Finalement, après une nouvelle mêlée, et une passe au pied de Sébastien Fauqué, Jean-Philippe Grandclaude marque le premier essai du match, entre les poteaux. 13-0 donc. LA ROCHELLE CHAMPIOOOOOONNNNNNNNE ! Ce soir, Auch va prendre. En fait, non. Jusqu’à la 56e minute, il ne se passe pas grand-chose. 3 pénalités : 2 pour l’ASR, 1 pour le FCAG. 1 générale. 1 jaune pour le demi-de-mêlée gersois, qui de toute façon boite, et faisait chier tout le monde. Kéké Le Guen, ce BG de talonneur, fait un placage à la carotide, mais ne prend pas de jaune, lui.
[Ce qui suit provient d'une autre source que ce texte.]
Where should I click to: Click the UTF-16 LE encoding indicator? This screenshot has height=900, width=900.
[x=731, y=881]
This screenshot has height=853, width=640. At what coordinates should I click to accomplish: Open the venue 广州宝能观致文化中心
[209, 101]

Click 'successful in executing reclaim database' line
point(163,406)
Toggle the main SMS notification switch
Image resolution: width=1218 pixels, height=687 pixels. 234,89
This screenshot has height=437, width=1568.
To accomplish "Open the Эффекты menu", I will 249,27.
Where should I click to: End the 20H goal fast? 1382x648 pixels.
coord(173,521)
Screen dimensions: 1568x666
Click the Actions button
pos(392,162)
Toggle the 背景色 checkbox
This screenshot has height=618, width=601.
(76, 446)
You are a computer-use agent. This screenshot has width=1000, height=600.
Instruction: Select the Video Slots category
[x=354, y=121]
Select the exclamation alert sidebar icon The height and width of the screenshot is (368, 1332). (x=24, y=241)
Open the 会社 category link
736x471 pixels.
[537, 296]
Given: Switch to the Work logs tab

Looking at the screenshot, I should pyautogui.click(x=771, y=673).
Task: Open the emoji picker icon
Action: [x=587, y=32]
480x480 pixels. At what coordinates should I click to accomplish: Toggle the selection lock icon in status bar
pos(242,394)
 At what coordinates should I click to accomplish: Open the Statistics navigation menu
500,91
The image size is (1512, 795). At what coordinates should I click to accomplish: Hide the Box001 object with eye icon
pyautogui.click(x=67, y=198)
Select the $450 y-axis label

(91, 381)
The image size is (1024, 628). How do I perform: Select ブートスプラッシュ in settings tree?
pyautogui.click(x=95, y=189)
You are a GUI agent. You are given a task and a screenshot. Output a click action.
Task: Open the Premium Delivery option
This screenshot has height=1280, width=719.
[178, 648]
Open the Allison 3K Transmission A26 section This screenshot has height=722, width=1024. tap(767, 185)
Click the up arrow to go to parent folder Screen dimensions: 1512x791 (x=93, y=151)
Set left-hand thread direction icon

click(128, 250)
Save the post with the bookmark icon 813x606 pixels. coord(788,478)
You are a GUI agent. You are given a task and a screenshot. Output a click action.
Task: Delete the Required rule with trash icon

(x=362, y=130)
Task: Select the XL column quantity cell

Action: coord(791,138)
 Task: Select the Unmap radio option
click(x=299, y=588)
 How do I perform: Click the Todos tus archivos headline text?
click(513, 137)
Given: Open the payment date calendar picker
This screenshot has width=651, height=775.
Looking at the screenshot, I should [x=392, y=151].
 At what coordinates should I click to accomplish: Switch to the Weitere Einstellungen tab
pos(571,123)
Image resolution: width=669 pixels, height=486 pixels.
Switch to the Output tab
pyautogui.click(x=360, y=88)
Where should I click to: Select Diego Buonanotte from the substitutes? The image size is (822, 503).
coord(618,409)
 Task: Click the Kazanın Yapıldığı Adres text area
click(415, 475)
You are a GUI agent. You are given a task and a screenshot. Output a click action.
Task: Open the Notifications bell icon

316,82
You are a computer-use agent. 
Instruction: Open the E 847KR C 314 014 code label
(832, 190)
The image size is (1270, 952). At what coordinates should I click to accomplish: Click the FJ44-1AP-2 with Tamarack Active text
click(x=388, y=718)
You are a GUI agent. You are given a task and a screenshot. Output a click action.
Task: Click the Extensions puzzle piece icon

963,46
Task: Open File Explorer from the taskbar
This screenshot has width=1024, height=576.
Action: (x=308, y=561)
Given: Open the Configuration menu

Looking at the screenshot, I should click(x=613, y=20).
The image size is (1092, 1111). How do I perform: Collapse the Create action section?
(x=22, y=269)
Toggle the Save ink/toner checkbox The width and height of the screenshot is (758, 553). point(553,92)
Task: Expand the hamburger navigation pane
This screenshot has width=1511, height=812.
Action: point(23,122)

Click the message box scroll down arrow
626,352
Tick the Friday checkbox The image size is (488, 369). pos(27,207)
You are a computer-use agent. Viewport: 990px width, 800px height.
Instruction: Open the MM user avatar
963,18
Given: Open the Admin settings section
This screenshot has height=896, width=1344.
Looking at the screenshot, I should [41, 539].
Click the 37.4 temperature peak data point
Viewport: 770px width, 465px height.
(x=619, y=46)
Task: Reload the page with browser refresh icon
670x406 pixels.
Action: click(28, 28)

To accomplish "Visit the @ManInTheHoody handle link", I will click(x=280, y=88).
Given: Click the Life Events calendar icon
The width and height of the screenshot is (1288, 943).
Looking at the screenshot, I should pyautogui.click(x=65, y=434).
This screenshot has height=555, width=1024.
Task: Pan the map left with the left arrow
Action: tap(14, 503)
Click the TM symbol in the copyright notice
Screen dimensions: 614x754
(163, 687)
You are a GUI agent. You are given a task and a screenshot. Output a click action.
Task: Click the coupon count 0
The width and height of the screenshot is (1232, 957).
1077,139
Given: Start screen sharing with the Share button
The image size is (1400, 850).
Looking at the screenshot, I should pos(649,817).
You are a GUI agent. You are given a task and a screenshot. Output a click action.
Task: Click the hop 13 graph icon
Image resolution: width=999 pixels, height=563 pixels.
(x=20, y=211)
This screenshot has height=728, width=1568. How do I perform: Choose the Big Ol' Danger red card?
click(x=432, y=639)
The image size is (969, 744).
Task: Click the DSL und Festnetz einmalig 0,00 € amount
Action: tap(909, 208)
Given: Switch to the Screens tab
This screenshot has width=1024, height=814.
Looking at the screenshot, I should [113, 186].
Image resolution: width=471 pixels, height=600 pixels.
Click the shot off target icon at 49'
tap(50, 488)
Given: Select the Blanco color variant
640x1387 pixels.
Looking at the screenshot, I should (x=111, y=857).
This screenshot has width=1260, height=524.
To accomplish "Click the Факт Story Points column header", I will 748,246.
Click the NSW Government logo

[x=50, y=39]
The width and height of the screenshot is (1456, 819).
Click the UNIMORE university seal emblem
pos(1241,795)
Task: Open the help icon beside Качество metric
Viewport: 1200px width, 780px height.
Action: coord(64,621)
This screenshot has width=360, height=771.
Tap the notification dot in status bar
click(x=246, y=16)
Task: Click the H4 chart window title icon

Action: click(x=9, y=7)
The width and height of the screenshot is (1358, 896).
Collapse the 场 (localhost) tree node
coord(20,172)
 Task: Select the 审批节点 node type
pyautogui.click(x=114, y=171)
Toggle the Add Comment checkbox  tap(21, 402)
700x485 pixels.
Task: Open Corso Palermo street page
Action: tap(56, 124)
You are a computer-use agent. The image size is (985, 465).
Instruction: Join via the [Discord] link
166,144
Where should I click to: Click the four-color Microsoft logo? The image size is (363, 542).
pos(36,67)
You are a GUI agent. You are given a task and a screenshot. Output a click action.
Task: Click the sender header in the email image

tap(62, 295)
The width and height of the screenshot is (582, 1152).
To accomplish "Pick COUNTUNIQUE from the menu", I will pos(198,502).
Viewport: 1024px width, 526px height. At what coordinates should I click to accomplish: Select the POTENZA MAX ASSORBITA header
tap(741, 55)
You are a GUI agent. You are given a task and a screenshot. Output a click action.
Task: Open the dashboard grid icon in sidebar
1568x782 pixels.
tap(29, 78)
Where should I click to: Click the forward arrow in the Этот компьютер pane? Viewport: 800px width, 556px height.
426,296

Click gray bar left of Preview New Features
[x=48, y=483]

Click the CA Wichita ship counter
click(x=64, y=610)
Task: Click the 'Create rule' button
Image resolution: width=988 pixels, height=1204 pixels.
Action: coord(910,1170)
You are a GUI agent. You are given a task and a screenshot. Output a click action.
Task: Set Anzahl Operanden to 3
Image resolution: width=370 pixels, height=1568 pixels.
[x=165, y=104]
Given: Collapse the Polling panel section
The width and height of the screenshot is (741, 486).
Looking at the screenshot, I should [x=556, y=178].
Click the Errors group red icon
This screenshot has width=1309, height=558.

Dans le même temps, Franck Jacob, deuxième ligne un peu bourrin, plaque follement.

Comme dans tout bon match de rugby, il y a ce petit moment palpitant, où on voit un joueur ou un collectif briller. Là, à Marcel-Deflandre, nous avons vécu un merveilleux moment, de ceux que l’on peut vivre dans un stade, ou à l’école maternelle : un troisième ligne a changé de chaussure. Et fait ses lacets. Tout seul, sous le regard du soigneur. « Ici ici c’est La Rochelle ».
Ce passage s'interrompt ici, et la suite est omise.